Department of Molecular Biology, Cell Biology, and Biochemistry, Brown University, Providence, Rhode Island, United States of America.
Graduate Program in Pathobiology, Brown University, Providence, Rhode Island, United States of America.
PLoS Pathog. 2020 Mar 4;16(3):e1008371. doi: 10.1371/journal.ppat.1008371. eCollection 2020 Mar.

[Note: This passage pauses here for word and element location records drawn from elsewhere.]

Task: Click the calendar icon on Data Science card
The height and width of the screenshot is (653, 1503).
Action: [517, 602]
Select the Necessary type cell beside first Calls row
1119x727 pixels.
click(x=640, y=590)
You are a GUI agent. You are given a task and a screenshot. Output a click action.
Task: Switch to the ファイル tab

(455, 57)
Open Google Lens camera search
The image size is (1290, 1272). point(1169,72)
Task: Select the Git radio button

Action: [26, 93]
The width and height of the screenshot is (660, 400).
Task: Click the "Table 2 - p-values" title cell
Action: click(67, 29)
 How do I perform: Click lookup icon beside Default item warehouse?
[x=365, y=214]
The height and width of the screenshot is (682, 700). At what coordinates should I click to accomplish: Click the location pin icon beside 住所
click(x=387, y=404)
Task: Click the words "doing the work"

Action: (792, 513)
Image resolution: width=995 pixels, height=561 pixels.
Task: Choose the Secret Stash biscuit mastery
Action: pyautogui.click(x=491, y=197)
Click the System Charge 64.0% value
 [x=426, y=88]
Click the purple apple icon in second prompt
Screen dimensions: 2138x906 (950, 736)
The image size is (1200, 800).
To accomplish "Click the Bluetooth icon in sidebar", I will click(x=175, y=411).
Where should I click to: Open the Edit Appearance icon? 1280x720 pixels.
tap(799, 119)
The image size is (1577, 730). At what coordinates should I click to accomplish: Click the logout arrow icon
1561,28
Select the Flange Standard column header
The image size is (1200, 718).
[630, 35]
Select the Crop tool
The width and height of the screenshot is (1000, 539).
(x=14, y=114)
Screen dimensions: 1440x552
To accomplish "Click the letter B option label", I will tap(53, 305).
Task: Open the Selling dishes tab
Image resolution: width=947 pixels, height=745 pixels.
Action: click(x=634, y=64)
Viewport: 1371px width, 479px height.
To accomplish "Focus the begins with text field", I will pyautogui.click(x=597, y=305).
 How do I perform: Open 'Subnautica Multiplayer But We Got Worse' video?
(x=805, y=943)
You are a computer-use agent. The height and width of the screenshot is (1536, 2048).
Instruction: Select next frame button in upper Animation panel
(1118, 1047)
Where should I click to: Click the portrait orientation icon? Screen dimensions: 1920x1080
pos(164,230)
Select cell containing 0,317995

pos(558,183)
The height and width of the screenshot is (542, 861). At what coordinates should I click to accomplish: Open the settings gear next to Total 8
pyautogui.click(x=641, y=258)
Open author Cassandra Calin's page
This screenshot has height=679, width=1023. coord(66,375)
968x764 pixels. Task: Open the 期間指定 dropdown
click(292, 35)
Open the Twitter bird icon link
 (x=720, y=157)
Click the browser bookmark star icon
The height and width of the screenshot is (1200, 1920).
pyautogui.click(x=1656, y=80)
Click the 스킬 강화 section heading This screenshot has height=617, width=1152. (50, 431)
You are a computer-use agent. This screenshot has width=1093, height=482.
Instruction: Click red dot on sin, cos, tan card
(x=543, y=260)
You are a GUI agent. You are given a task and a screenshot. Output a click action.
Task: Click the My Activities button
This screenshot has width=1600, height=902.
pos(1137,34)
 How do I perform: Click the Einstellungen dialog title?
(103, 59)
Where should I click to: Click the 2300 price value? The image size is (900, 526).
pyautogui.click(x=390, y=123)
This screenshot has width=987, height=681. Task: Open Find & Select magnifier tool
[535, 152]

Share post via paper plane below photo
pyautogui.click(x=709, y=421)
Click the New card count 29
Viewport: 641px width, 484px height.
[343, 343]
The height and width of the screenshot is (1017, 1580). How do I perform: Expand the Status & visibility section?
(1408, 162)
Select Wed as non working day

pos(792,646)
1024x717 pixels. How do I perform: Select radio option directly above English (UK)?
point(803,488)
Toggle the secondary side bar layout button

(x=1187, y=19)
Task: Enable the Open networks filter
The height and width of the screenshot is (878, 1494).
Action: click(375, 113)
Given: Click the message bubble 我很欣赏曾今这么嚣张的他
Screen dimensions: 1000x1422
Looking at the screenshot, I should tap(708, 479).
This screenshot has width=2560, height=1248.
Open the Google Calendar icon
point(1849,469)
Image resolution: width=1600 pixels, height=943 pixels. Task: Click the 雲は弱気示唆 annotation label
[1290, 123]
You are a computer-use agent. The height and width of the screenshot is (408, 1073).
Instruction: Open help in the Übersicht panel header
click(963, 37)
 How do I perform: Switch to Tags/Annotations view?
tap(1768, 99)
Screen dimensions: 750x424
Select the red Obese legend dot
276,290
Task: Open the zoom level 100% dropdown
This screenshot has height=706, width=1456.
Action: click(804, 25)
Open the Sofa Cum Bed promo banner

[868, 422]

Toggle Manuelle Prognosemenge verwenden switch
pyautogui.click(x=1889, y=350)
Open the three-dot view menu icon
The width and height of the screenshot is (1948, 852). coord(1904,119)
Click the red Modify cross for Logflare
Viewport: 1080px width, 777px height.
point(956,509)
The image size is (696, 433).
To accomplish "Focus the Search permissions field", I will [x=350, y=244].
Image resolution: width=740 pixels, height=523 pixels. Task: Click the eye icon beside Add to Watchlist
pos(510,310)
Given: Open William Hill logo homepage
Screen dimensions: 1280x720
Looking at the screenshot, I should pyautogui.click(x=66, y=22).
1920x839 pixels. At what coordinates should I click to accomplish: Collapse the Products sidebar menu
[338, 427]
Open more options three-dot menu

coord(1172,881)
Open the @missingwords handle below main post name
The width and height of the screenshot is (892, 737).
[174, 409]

The human polyomavirus, JCPyV, is the causative agent of progressive multifocal leukoencephalopathy (PML) in immunosuppressed and immunomodulated patients. Initial infection with JCPyV is common and the virus establishes a long-term persistent infection in the urogenital system of 50-70% of the human population worldwide. A major gap in the field is that we do not know how the virus traffics from the periphery to the brain to cause disease. Our recent discovery that human choroid plexus epithelial cells are fully susceptible to virus infection together with reports of JCPyV infection of choroid plexus in vivo has led us to hypothesize that the choroid plexus plays a fundamental role in this process. The choroid plexus is known to relay information between the blood and the brain by the release of extracellular vesicles. This is particularly important because human macroglia (oligodendrocytes and astrocytes), the major targets of virus infection in the central nervous system (CNS), do not express the known attachment receptors for the virus and do not bind virus in human tissue sections. In this report we show that JCPyV infected choroid plexus epithelial cells produce extracellular vesicles that contain JCPyV and readily transmit the infection to human glial cells. Transmission of the virus by extracellular vesicles is independent of the known virus attachment receptors and is not neutralized by antisera directed at the virus. We also show that extracellular vesicles containing virus are taken into target glial cells by both clathrin dependent endocytosis and macropinocytosis. Our data support the hypothesis that the choroid plexus plays a fundamental role in the dissemination of virus to brain parenchyma.
人类多瘤病毒 JCPyV 是免疫抑制和免疫调节患者进行性多灶性白质脑病(PML)的病原体。JCPyV 的初次感染很常见,该病毒在全球 50-70%的人口的泌尿生殖系统中建立了长期持续性感染。该领域的一个主要空白是,我们不知道病毒如何从外周向大脑传播导致疾病。我们最近发现,人脉络丛上皮细胞容易受到病毒感染,并且有报道称 JCPyV 感染体内脉络丛,这促使我们假设脉络丛在这个过程中起着重要作用。脉络丛通过释放细胞外囊泡在血液和大脑之间传递信息,这一点尤其重要,因为人类巨噬细胞(少突胶质细胞和星形胶质细胞)是中枢神经系统(CNS)中病毒感染的主要靶标,它们不表达已知的病毒附着受体,并且在人组织切片中不结合病毒。在本报告中,我们表明 JCPyV 感染的脉络丛上皮细胞产生含有 JCPyV 的细胞外囊泡,并容易将感染传播给人类神经胶质细胞。细胞外囊泡介导的病毒传播不依赖于已知的病毒附着受体,并且不能被针对病毒的抗血清中和。我们还表明,含有病毒的细胞外囊泡通过网格蛋白依赖的内吞作用和巨胞饮作用被靶神经胶质细胞摄取。我们的数据支持这样的假设,即脉络丛在病毒向脑实质的传播中起着基础性作用。